De “Nadí” a “Os olhos do Mar”

Apesar de “Cabeça de Nêgo” ter sido o longa de estreia de Déo, a carreira do cineasta já somava mais de uma década na época do lançamento. O primeiro curta de destaque do diretor é “Pode Me Chamar de Nadí”, de 2009. Em 2024, a produção completa 15 anos.

“É onde atingi a minha maturidade estética”, considera. “Tem outras curtas (anteriores) em que eu errei pra caramba. Estava tentando me achar esteticamente, descobrindo a melhor técnica para dirigir um ator ou atriz, posicionar a câmera. Estava tateando, mas nele eu consegui ficar à vontade para fazer, foi muito maduro nesse sentido”, sustenta.

A produção acompanha a pequena Nadí, que esconde os cabelos crespos com um boné por ser alvo de bullying. Ao ter o chapéu retirado por colegas, ela parte em busca de recuperá-lo e, no caminho, encontra uma figura que muda a relação dela com os próprios cabelos.

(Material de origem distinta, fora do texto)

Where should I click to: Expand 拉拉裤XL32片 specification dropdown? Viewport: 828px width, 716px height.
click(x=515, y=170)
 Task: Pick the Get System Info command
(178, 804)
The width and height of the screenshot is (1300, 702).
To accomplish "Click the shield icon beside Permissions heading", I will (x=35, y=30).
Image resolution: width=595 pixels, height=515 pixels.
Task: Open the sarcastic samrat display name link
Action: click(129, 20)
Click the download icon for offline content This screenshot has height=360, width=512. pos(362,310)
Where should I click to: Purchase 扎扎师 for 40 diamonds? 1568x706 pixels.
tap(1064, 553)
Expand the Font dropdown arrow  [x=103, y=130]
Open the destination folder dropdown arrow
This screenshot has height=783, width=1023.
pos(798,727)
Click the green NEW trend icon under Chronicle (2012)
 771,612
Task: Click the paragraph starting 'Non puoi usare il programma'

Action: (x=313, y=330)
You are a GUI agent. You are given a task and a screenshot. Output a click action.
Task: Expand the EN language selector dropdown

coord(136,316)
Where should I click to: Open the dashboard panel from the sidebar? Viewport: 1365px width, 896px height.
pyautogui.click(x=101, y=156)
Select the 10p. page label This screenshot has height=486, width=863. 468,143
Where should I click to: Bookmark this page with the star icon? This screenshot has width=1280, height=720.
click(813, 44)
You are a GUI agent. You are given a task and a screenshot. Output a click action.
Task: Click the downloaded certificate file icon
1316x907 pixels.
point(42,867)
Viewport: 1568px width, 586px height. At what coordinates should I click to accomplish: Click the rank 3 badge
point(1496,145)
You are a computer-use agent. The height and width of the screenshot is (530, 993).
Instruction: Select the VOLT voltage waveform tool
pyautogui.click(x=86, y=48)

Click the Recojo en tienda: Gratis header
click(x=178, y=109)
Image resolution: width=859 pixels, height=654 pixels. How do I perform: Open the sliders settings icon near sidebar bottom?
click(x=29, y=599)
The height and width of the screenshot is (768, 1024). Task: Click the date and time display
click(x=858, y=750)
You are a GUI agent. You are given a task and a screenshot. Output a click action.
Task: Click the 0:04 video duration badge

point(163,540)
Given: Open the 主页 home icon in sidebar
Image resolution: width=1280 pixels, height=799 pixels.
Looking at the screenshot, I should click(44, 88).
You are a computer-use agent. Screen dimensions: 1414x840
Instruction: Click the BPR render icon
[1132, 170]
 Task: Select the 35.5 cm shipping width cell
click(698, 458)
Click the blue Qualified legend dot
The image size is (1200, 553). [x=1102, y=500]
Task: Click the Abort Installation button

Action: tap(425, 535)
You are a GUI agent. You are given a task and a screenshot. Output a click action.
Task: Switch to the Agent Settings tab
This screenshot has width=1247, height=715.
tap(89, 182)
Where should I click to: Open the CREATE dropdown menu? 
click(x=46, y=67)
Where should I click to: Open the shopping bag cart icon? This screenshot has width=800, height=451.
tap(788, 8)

O curta, que circulou por eventos como a 36ª Jornada Internacional de Cinema da Bahia e o 19º Festival Cine-Ceará, foi gravado, como define Déo, “com pessoas do povo”. “Era muito neorrealista, nesse sentido. Ninguém (da equipe e elenco) ficou rico, tá todo mundo na batalha. É uma pena porque, de lá para cá, eu queria muito que todo mundo tivesse uma condição melhor”, compartilha.

Mesmo com a trajetória bem-sucedida de “Cabeça de Nêgo”, “batalha” é termo que ainda cabe para os caminhos profissionais de Déo, que, no momento, encara os desafios de financiamento para um segundo longa, “Os Olhos do Mar”.

Cinema político e popular

Descrito pelo cineasta como um “drama poético”, “Os Olhos do Mar” já está com roteiro em versão de trabalho e traz uma trama que se passa toda na Praia do Titanzinho, focando no universo do surfe. 

No momento, o projeto captou 15% do orçamento necessário e segue sendo mandado para editais. “Por isso está demorando um pouquinho”, explica. A intenção, no entanto, é levantar os recursos para começar a pré-produção ainda no segundo semestre.

“Pensei que depois do ‘Cabeça de Nêgo’ fosse ficar mais fácil captar, mas não, começa na estaca zero de novo, tem que se provar de novo. A verdade é que é difícil para todo mundo, menos se você está dentro de um esquema de indústria e mercado”
Déo Cardoso
cineasta

Ainda entre as intenções, Déo diz querer filmar o novo projeto com quase a mesma equipe do longa de estreia. “Quero uma equipe enxuta, também com sangue nos olhos e entrega, porque é outra resposta: um filme em comunidade, então tem que ter ‘responsa’ pra filmar na rua. Gosto de filme de rua”, atesta. 

Apesar das dificuldades de levantar recursos, Déo destaca em “Os olhos do Mar” o que chama de “pegada popular”. “Ele tem aquilo que eu acredito no cinema, que é ser político e popular, no sentido de que deve entreter com temas políticos”, define.

Além deste, o artista tem outro projeto em paralelo, em estado mais embrionário: o de uma “dramédia” de futebol intitulada “Bolada”. Parceria com Vinicius Bozzo, o filme passou pelo Laboratório do Porto Iracema das Artes e ainda terá uma primeira versão de roteiro finalizada.

“Gosto muito de comédia, acredito muito na força anárquica e popular dela. Tanto que tem muita gente já querendo saber dele, tem hora que acho que ele vai sair antes do ‘Os Olhos do Mar’ de tanta gente atrás”, aponta.

“A gente está muito pé no chão e não vamos deixar subir para cabeça o projeto. Vamos terminar o roteiro, analisar se está funcionando. Por mim, quero fazer primeiro ‘Os olhos do mar’, que já está maduro. Só falta incrementar a grana”, reforça.